WORKING DATA:
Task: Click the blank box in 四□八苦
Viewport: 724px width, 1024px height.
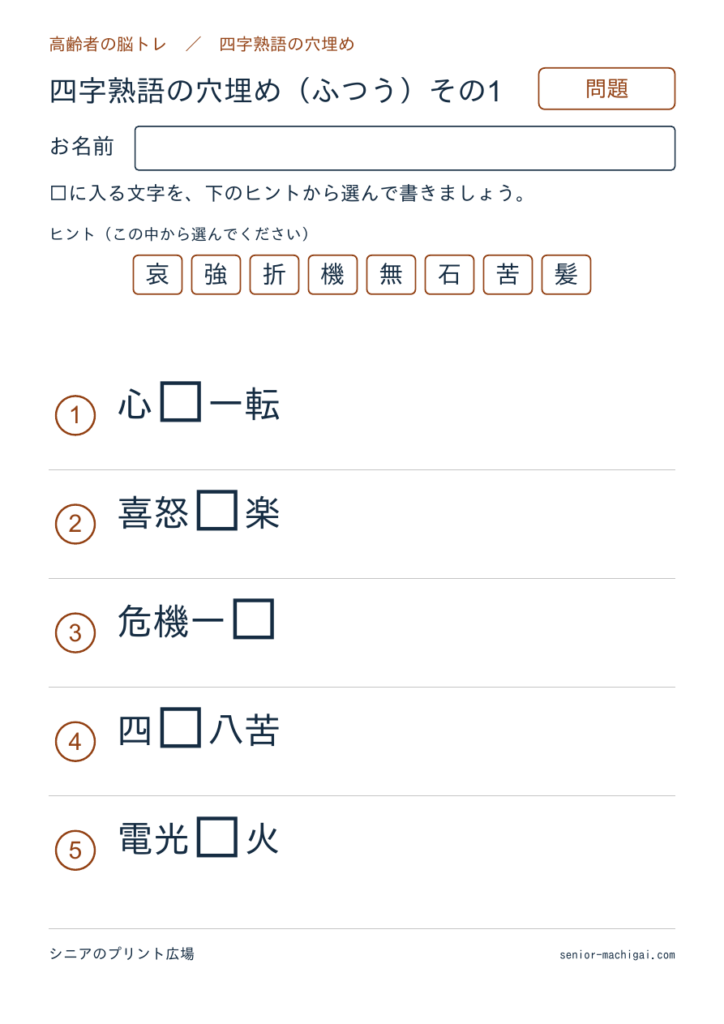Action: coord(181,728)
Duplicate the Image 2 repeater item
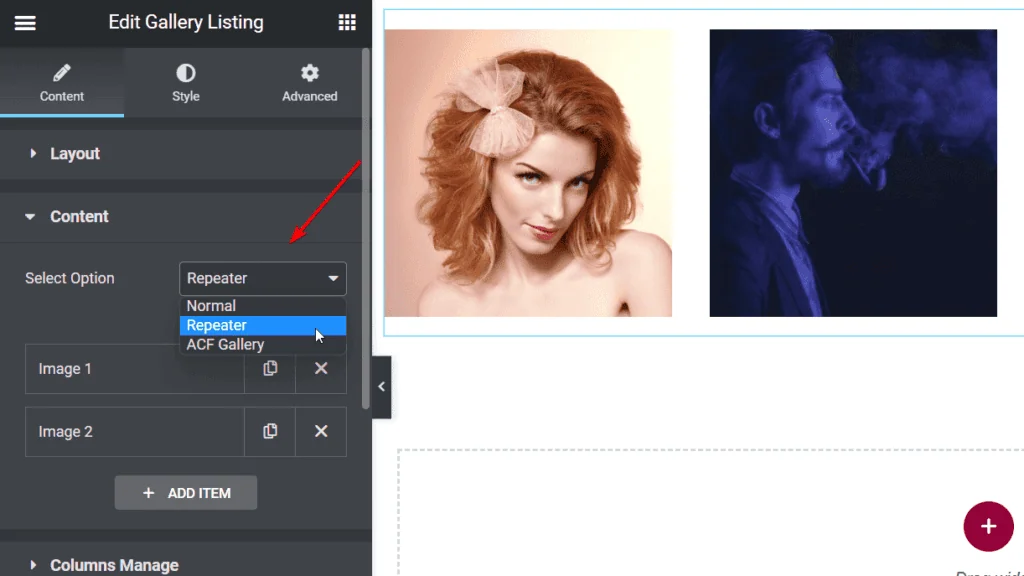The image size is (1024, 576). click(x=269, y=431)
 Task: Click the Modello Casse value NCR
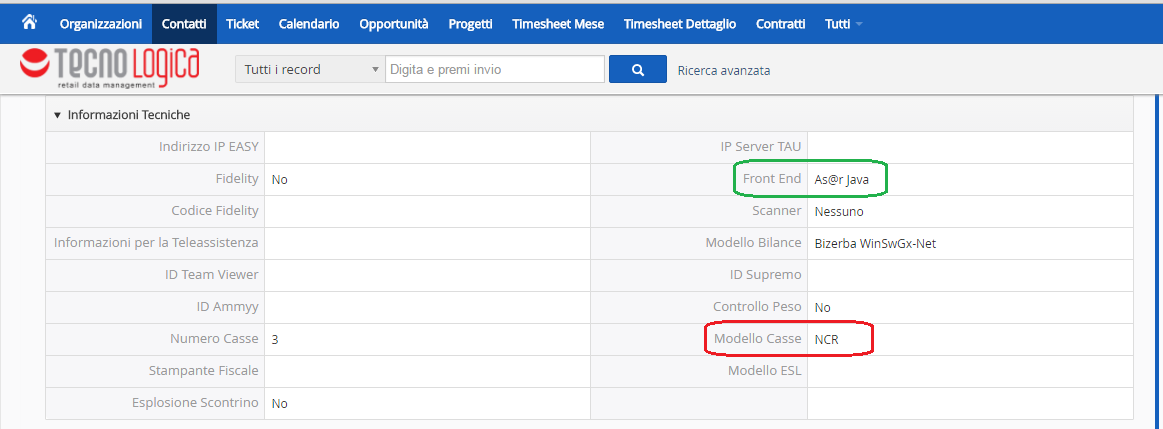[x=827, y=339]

YOUR INSTRUCTIONS: Nothing but the records above, exact and without pictures, should appear in the answer.

TASK SOLUTION:
Task: Click the blank box in 四□八苦
Viewport: 724px width, 1024px height.
Action: coord(181,728)
Duplicate the Image 2 repeater item
The image size is (1024, 576). click(x=269, y=431)
 Task: Click the Modello Casse value NCR
[x=827, y=339]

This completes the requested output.